Overcoming obstacles

Of course, this does not mean there are not challenges to navigate when migrating to the cloud.

“Decision-makers are still concerned about the availability and security of data stored in the cloud. With the complexities of the regulatory environment continually shifting the goalposts on how data needs to be protected, organisations must understand the implications of moving sensitive payroll data and the financial and reputational repercussions if this is compromised.”

After all, if customers (and employees) feel unsafe with their service provider (and how it stores records), they will move to a competitor or change companies.
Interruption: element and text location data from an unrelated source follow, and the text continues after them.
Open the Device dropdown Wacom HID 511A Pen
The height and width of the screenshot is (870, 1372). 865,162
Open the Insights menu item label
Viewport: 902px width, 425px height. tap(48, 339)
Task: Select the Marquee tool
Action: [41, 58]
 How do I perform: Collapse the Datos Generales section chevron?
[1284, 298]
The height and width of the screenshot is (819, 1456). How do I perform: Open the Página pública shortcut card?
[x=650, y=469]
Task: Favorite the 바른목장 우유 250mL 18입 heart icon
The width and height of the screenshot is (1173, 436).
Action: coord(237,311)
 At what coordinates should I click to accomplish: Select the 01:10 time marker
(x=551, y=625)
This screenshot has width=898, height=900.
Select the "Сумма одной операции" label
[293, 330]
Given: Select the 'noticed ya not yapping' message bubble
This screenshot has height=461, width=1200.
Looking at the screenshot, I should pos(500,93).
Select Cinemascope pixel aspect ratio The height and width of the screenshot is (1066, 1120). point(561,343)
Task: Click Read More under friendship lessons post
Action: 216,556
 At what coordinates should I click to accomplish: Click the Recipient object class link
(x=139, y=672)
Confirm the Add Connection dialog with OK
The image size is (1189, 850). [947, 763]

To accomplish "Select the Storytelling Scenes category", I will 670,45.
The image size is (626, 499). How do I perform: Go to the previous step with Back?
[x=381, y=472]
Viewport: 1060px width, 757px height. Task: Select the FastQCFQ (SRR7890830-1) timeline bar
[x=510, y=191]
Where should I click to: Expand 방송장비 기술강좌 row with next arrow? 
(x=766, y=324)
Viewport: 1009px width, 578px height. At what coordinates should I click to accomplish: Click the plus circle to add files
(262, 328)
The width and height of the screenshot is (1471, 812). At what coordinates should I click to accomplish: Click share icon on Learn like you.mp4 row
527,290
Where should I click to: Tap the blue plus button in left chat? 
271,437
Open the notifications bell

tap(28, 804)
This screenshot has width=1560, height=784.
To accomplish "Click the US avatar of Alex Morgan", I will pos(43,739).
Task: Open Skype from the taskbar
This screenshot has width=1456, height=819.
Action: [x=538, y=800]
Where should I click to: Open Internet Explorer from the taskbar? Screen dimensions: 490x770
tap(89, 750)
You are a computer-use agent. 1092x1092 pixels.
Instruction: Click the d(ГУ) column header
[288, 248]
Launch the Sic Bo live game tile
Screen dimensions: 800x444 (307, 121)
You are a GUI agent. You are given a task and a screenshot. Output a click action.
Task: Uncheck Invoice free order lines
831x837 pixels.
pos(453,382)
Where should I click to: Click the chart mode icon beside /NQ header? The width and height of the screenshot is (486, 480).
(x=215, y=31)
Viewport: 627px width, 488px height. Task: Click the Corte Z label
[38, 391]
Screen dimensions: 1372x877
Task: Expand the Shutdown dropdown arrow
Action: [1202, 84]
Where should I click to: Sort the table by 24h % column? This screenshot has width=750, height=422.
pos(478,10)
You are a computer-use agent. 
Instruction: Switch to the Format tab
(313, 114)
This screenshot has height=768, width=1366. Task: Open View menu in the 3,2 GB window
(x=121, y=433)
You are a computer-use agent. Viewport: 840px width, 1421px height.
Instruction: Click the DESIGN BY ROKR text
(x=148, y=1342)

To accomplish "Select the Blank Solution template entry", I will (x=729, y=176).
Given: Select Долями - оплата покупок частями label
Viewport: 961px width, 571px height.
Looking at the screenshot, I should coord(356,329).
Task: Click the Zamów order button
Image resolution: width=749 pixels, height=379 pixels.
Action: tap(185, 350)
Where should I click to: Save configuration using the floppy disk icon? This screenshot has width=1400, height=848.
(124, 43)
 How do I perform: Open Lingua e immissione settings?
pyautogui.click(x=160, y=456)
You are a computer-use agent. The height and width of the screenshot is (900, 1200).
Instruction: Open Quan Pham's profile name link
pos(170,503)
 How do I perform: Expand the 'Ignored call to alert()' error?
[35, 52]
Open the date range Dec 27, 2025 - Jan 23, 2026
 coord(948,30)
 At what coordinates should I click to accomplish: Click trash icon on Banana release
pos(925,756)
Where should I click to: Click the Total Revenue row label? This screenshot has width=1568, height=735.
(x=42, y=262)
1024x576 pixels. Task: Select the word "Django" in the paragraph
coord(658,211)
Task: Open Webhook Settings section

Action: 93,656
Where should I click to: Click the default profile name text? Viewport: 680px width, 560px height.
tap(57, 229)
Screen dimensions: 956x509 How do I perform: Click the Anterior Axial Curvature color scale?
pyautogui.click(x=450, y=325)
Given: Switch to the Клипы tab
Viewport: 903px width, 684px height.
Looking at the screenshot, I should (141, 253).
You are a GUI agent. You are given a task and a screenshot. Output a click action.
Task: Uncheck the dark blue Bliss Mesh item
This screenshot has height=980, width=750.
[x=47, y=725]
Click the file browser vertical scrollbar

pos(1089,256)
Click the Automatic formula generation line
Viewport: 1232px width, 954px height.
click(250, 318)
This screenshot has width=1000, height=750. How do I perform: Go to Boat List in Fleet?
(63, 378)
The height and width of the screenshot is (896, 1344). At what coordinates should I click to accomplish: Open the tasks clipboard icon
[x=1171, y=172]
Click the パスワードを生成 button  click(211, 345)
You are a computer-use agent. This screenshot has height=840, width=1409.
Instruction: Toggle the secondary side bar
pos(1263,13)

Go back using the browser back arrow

With the likes of the Protection of Personal Information Act (POPIA) in South Africa and the General Data Protection Regulation (GDPR) in the Europe Union posing strict fines on companies not taking the required steps to protect data, businesses are under pressure to ensure they remain compliant. Considering the sensitivity of data associated with HR and payroll systems, having that compromised could significantly impact the business and its employees.

Industry shift

Despite these concerns, numerous international surveys with finance leaders and broader business audiences point to significant momentum building around cloud experimentation and adoption.

According to a global outsourcing survey conducted by Deloitte in 2018, 93% of companies said their organisations were adopting or considering the cloud. In a poll of nearly 3 000 finance and business leaders conducted during a Deloitte webcast, 41% said they had cloud technologies in place or were in the process of implementing. Another 16% said they were assessing cloud options. A further 48% of finance executives polled in the webcast said cloud technology would be critical to the performance of their finance organisation in two years’ time.

This is also reflective of the South African environment.

IDC research shows that 93% of local companies are developing cloud strategies and are either in the implementation phase or planning implementation soon. Furthermore, the IDC predicts that spending on public cloud services will nearly triple over the next five years, up from R4,29 billion in 2017 to R11,53 billion in 2022.

“Adding further impetus to this is that more multinational organisations plan to launch data centres in the country,” says McAlister. “This will address many of the regulatory concerns around where data is stored, as well as the speed of accessing information on servers.”

Partner-led

“Decision-makers must understand that the cloud, for all its benefits, is not a silver bullet that solves all payroll challenges. The organisation must first understand what it hopes to accomplish from the cloud. A business case must be developed, and the strategic deliverables aligned to the model best suited to the task at hand.”

From a payroll perspective, the sensitive nature of the data at hand and the critical importance of these departments for business growth, mean the ideal environments would be either a private cloud or a hybrid model. The public cloud is simply not secure enough for these vitally important data stores.

“Companies need to select a partner capable of delivering either a private or hybrid cloud offering, based on their specific requirements. This partner must have the best practice experience of operating in these environments and be able to assist with change management to educate users on how to get the most value out of their payroll applications in the cloud,” McAlister concludes.